_EXERCISE DIRECTIONS_.
Each of the following records is to be output exactly.

_MATERIAL SUPPLIED_.

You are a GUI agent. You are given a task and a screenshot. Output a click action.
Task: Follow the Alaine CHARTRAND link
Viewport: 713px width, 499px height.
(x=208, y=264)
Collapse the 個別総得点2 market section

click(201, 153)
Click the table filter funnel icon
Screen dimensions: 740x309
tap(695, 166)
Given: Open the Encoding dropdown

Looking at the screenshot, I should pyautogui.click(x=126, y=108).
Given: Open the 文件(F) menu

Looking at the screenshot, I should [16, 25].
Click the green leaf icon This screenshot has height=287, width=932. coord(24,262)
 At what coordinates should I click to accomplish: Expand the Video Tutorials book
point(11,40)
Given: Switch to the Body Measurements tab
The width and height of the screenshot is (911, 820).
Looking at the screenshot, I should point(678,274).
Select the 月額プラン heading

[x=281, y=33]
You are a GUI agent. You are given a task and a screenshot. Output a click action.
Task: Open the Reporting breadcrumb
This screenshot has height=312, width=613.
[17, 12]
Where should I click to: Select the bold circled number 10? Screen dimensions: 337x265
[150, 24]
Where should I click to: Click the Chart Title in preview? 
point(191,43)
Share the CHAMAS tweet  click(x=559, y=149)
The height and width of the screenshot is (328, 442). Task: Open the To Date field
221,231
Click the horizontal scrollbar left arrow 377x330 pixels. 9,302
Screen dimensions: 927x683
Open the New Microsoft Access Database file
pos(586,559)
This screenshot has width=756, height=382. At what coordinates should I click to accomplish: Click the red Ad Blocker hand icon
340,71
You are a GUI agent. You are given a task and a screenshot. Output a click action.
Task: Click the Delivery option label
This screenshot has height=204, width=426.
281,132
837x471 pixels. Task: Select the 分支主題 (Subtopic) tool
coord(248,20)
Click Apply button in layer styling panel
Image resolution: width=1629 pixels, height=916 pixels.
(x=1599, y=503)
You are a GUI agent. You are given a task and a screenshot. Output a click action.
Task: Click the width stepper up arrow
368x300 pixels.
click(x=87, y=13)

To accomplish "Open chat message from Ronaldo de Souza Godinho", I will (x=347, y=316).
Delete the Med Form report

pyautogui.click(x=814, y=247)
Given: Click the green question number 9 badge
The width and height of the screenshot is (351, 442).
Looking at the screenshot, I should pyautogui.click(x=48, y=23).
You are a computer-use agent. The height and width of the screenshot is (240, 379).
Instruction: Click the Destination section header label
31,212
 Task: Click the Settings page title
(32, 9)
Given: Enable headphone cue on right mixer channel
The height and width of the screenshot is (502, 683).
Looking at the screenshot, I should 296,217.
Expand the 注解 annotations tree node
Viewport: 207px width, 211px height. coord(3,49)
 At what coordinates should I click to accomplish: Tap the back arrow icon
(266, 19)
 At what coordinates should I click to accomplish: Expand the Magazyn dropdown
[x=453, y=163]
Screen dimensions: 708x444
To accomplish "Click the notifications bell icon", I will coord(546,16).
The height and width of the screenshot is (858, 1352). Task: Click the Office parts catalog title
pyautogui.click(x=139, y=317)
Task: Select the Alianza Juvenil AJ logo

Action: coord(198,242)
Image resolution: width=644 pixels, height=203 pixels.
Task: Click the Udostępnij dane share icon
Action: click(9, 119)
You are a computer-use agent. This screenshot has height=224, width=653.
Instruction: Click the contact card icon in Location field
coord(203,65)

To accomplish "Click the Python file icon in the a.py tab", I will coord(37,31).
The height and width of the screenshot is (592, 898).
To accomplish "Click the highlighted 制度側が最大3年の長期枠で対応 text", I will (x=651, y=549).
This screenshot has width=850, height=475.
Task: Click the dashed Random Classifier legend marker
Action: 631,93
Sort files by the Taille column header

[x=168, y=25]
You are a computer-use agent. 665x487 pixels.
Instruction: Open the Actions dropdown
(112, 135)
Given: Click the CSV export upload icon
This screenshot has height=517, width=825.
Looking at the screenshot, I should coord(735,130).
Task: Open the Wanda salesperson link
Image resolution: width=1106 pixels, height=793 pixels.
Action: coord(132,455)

_THE COMPLETED TASK_.
You are a GUI agent. You are given a task and a screenshot. Output a click action.
Task: Follow the Alaine CHARTRAND link
Viewport: 713px width, 499px height.
(x=208, y=264)
Collapse the 個別総得点2 market section

click(201, 153)
Click the table filter funnel icon
Screen dimensions: 740x309
tap(695, 166)
Given: Open the Encoding dropdown

Looking at the screenshot, I should pyautogui.click(x=126, y=108).
Given: Open the 文件(F) menu

Looking at the screenshot, I should [16, 25].
Click the green leaf icon This screenshot has height=287, width=932. coord(24,262)
 At what coordinates should I click to accomplish: Expand the Video Tutorials book
point(11,40)
Given: Switch to the Body Measurements tab
The width and height of the screenshot is (911, 820).
Looking at the screenshot, I should point(678,274).
Select the 月額プラン heading

[x=281, y=33]
You are a GUI agent. You are given a task and a screenshot. Output a click action.
Task: Open the Reporting breadcrumb
This screenshot has height=312, width=613.
[17, 12]
Where should I click to: Select the bold circled number 10? Screen dimensions: 337x265
[150, 24]
Where should I click to: Click the Chart Title in preview? 
point(191,43)
Share the CHAMAS tweet  click(x=559, y=149)
The height and width of the screenshot is (328, 442). Task: Open the To Date field
221,231
Click the horizontal scrollbar left arrow 377x330 pixels. 9,302
Screen dimensions: 927x683
Open the New Microsoft Access Database file
pos(586,559)
This screenshot has width=756, height=382. At what coordinates should I click to accomplish: Click the red Ad Blocker hand icon
340,71
You are a GUI agent. You are given a task and a screenshot. Output a click action.
Task: Click the Delivery option label
This screenshot has height=204, width=426.
281,132
837x471 pixels. Task: Select the 分支主題 (Subtopic) tool
coord(248,20)
Click Apply button in layer styling panel
Image resolution: width=1629 pixels, height=916 pixels.
(x=1599, y=503)
You are a GUI agent. You are given a task and a screenshot. Output a click action.
Task: Click the width stepper up arrow
368x300 pixels.
click(x=87, y=13)

To accomplish "Open chat message from Ronaldo de Souza Godinho", I will (x=347, y=316).
Delete the Med Form report

pyautogui.click(x=814, y=247)
Given: Click the green question number 9 badge
The width and height of the screenshot is (351, 442).
Looking at the screenshot, I should pyautogui.click(x=48, y=23).
You are a computer-use agent. The height and width of the screenshot is (240, 379).
Instruction: Click the Destination section header label
31,212
 Task: Click the Settings page title
(32, 9)
Given: Enable headphone cue on right mixer channel
The height and width of the screenshot is (502, 683).
Looking at the screenshot, I should 296,217.
Expand the 注解 annotations tree node
Viewport: 207px width, 211px height. coord(3,49)
 At what coordinates should I click to accomplish: Tap the back arrow icon
(266, 19)
 At what coordinates should I click to accomplish: Expand the Magazyn dropdown
[x=453, y=163]
Screen dimensions: 708x444
To accomplish "Click the notifications bell icon", I will coord(546,16).
The height and width of the screenshot is (858, 1352). Task: Click the Office parts catalog title
pyautogui.click(x=139, y=317)
Task: Select the Alianza Juvenil AJ logo

Action: coord(198,242)
Image resolution: width=644 pixels, height=203 pixels.
Task: Click the Udostępnij dane share icon
Action: click(9, 119)
You are a computer-use agent. This screenshot has height=224, width=653.
Instruction: Click the contact card icon in Location field
coord(203,65)

To accomplish "Click the Python file icon in the a.py tab", I will coord(37,31).
The height and width of the screenshot is (592, 898).
To accomplish "Click the highlighted 制度側が最大3年の長期枠で対応 text", I will (x=651, y=549).
This screenshot has width=850, height=475.
Task: Click the dashed Random Classifier legend marker
Action: 631,93
Sort files by the Taille column header

[x=168, y=25]
You are a computer-use agent. 665x487 pixels.
Instruction: Open the Actions dropdown
(112, 135)
Given: Click the CSV export upload icon
This screenshot has height=517, width=825.
Looking at the screenshot, I should coord(735,130).
Task: Open the Wanda salesperson link
Image resolution: width=1106 pixels, height=793 pixels.
Action: coord(132,455)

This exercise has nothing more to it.